## Description of the task
Rewrite the data below with "Screen resolution" substituted for every occurrence of "Image resolution", keeping everything else the same.

## Material shown
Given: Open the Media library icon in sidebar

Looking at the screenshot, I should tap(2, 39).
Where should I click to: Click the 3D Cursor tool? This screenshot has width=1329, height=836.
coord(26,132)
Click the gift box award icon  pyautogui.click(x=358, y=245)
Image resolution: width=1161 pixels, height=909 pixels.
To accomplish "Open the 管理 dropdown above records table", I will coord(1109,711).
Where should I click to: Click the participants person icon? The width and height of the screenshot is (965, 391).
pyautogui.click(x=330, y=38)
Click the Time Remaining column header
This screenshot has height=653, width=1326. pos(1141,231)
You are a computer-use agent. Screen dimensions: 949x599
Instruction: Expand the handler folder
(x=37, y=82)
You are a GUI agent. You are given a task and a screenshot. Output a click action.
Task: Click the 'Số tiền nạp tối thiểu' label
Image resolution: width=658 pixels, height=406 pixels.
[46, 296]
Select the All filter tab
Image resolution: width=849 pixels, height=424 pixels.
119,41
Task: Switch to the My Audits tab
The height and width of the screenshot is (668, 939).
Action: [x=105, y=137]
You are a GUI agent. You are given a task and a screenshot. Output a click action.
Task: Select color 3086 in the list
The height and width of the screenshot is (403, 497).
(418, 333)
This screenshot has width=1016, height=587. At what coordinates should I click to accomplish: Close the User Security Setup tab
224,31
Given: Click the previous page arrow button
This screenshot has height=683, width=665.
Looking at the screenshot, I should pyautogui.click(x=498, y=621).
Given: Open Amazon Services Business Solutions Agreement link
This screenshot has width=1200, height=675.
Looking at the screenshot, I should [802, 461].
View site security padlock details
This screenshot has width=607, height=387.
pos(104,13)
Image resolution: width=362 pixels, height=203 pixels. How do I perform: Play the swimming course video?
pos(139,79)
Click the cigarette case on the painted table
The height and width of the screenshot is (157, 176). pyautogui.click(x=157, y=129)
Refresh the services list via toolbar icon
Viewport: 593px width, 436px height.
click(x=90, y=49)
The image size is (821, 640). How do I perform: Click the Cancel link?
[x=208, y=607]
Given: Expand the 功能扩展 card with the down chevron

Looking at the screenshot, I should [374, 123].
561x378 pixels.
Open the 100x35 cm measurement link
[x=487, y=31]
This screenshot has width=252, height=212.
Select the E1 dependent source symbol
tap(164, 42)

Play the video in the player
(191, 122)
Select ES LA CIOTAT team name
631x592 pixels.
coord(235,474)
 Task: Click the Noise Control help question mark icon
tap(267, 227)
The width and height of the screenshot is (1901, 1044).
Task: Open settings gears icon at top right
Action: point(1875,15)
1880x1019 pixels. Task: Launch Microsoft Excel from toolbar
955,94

## Full output
Given: Open the Media library icon in sidebar

Looking at the screenshot, I should tap(2, 39).
Where should I click to: Click the 3D Cursor tool? This screenshot has width=1329, height=836.
coord(26,132)
Click the gift box award icon  pyautogui.click(x=358, y=245)
Screen resolution: width=1161 pixels, height=909 pixels.
To accomplish "Open the 管理 dropdown above records table", I will coord(1109,711).
Where should I click to: Click the participants person icon? The width and height of the screenshot is (965, 391).
pyautogui.click(x=330, y=38)
Click the Time Remaining column header
This screenshot has height=653, width=1326. pos(1141,231)
You are a computer-use agent. Screen dimensions: 949x599
Instruction: Expand the handler folder
(x=37, y=82)
You are a GUI agent. You are given a task and a screenshot. Output a click action.
Task: Click the 'Số tiền nạp tối thiểu' label
Screen resolution: width=658 pixels, height=406 pixels.
[46, 296]
Select the All filter tab
Screen resolution: width=849 pixels, height=424 pixels.
119,41
Task: Switch to the My Audits tab
The height and width of the screenshot is (668, 939).
Action: [x=105, y=137]
You are a GUI agent. You are given a task and a screenshot. Output a click action.
Task: Select color 3086 in the list
The height and width of the screenshot is (403, 497).
(418, 333)
This screenshot has width=1016, height=587. At what coordinates should I click to accomplish: Close the User Security Setup tab
224,31
Given: Click the previous page arrow button
This screenshot has height=683, width=665.
Looking at the screenshot, I should pyautogui.click(x=498, y=621).
Given: Open Amazon Services Business Solutions Agreement link
This screenshot has width=1200, height=675.
Looking at the screenshot, I should [802, 461].
View site security padlock details
This screenshot has width=607, height=387.
pos(104,13)
Screen resolution: width=362 pixels, height=203 pixels. How do I perform: Play the swimming course video?
pos(139,79)
Click the cigarette case on the painted table
The height and width of the screenshot is (157, 176). pyautogui.click(x=157, y=129)
Refresh the services list via toolbar icon
Viewport: 593px width, 436px height.
click(x=90, y=49)
The image size is (821, 640). How do I perform: Click the Cancel link?
[x=208, y=607]
Given: Expand the 功能扩展 card with the down chevron

Looking at the screenshot, I should [374, 123].
561x378 pixels.
Open the 100x35 cm measurement link
[x=487, y=31]
This screenshot has width=252, height=212.
Select the E1 dependent source symbol
tap(164, 42)

Play the video in the player
(191, 122)
Select ES LA CIOTAT team name
631x592 pixels.
coord(235,474)
 Task: Click the Noise Control help question mark icon
tap(267, 227)
The width and height of the screenshot is (1901, 1044).
Task: Open settings gears icon at top right
Action: point(1875,15)
1880x1019 pixels. Task: Launch Microsoft Excel from toolbar
955,94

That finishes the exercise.